The boy’s response was fierce. “You said you weren’t going to cry.”

Another whimper from the little girl. “I’m not crying. I want Daddy.”

A third set of shoes came into view. Black men’s wing tips. “I’m here, sweetheart. I had to help grand-mère.”

Georgie shivered as the camera panned up along sharply creased black slacks to a man’s long-fingered, manicured hand bearing a platinum wedding band. The little girl’s hand slipped through his.
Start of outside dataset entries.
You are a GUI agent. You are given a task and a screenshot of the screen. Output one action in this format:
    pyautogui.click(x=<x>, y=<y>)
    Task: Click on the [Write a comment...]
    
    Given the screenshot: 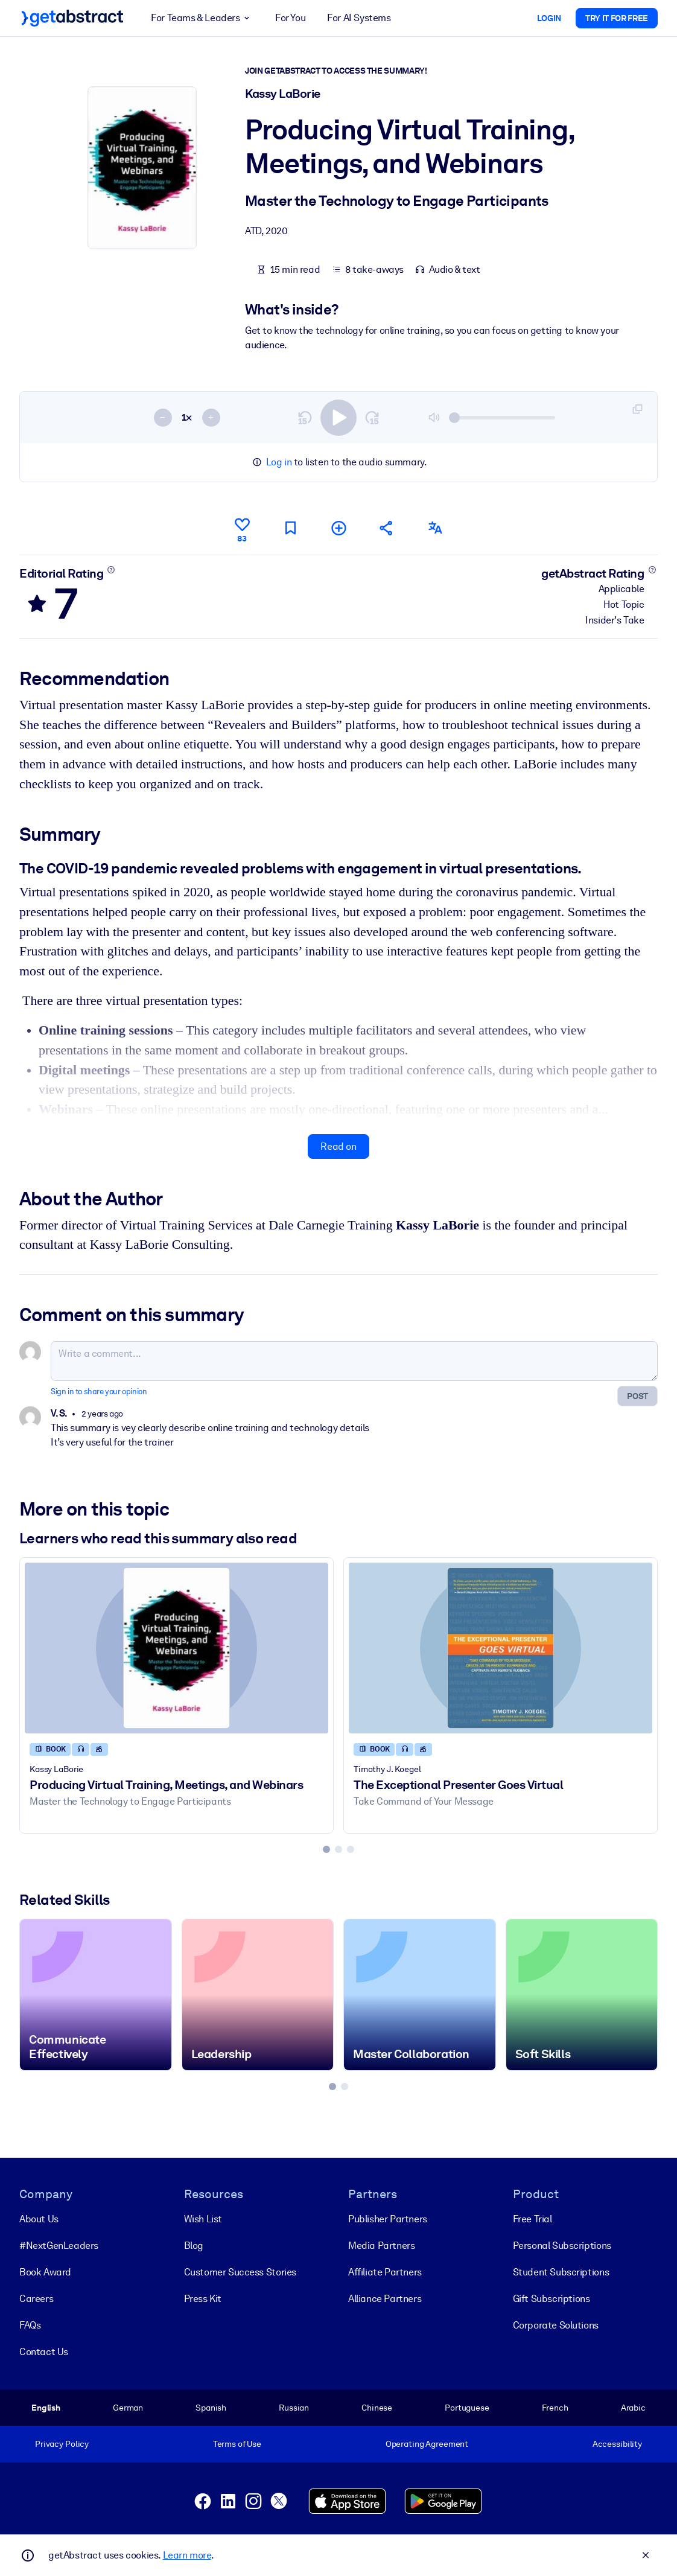 What is the action you would take?
    pyautogui.click(x=354, y=1361)
    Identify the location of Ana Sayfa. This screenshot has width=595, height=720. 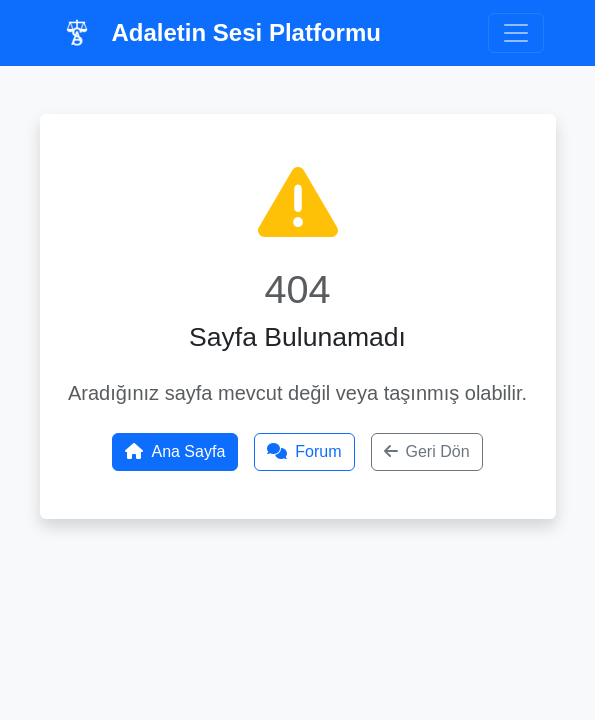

A close-up of the child’s face came into view. She was seven or eight years old, blond and angelic, wearing a black velvet dress and a delicate strand of pearls.

The camera pulled back. A solemn-faced boy of about the same age took the man’s other hand.

Cut to a wider angle showing the tall, lean man and two small children from the rear as they walked across the manicured lawn. A shade tree appeared, a broader stretch of lawn, more trees. Some kind of stones. The angle expanded.

Not stones at all.

Georgie pressed her fingertips to her lips.

A cemetery?

Suddenly the man’s face filled the screen. Skip Scofield. He was older, more distinguished, and perfectly groomed, as all the Scofields tended to be. Crisp, short hair, tailored black suit, a respectable dark burgundy tie knotted at the neck of a white dress shirt. And deep lines of grief etching his handsome face.

Georgie shook her head in disbelief. He couldn’t possibly—

“I don’t want to, Daddy,” the girl said.

“I know, sweetheart.” Skip picked her up. At the same time, he wrapped his free arm around the boy’s thin shoulders.

Georgie wanted to scream. It’s a sitcom! It’s supposed to be funny!

Now the three stood at the side of an open grave with black-clad mourners in the background. The boy buried his face in his father’s side, muffling his words. “I miss Mommy so much already.”

“So do I, son. She never understood how much I loved her.”

“You should have told her.”

“I tried to, but she didn’t believe me.”

The minister began to speak off camera, his resonant voice familiar. Georgie narrowed her eyes.

Cut to the end of the service. Close-up of the coffin in the ground. A handful of dirt landed on the polished lid followed by three puffy blue hydrangeas.

Cut to Skip and the minister—the minister who had no place being a minister. “My condolences, son,” the minister said, patting Skip on the back.

Dissolve to Skip and his two weeping children standing alone by the grave. Skip went down on his knees and drew them close, his eyes squeezed shut with pain. “Thank God…,” he murmured. “Thank God, I have you.”

The boy pulled away, looking smug, almost vindictive. “Except you don’t.”

The girl splayed her hands on her hips. “We’re imaginary, remember?”

The boy sneered, “We’re the kids you could have had if you hadn’t been such a jerk.”

Just like that, the children vanished, and the man stood alone at the graveside. Anguished. Tortured. He picked a hydrangea from one of the floral arrangements and lifted it to his lips. “I love you. With all my heart. This is forever, Georgie.”

The screen went dark.



Georgie sat there stunned, then shot off the bed and stalked into the hallway. Of all the… She raced down the stairs, across the veranda, along the path, and out to the guesthouse. Through the French doors, she saw him sitting at his desk, staring at nothing. As she charged inside, he jumped to his feet.

“Love letter?” she cried.

He gave a jerky nod, his face pale.

She shoved her hands on her hips. “You killed me off!”

His throat worked as he swallowed. “You…uh…didn’t think I’d kill me off, did you?”

“And my own father! My own father buried me!”

“He’s a good actor. And a—a surprisingly decent father-in-law.”

She gritted her teeth. “I spotted a couple of familiar faces in the crowd. Chaz and Laura?”

“They both seemed to”—he swallowed again—“enjoy the ceremony.”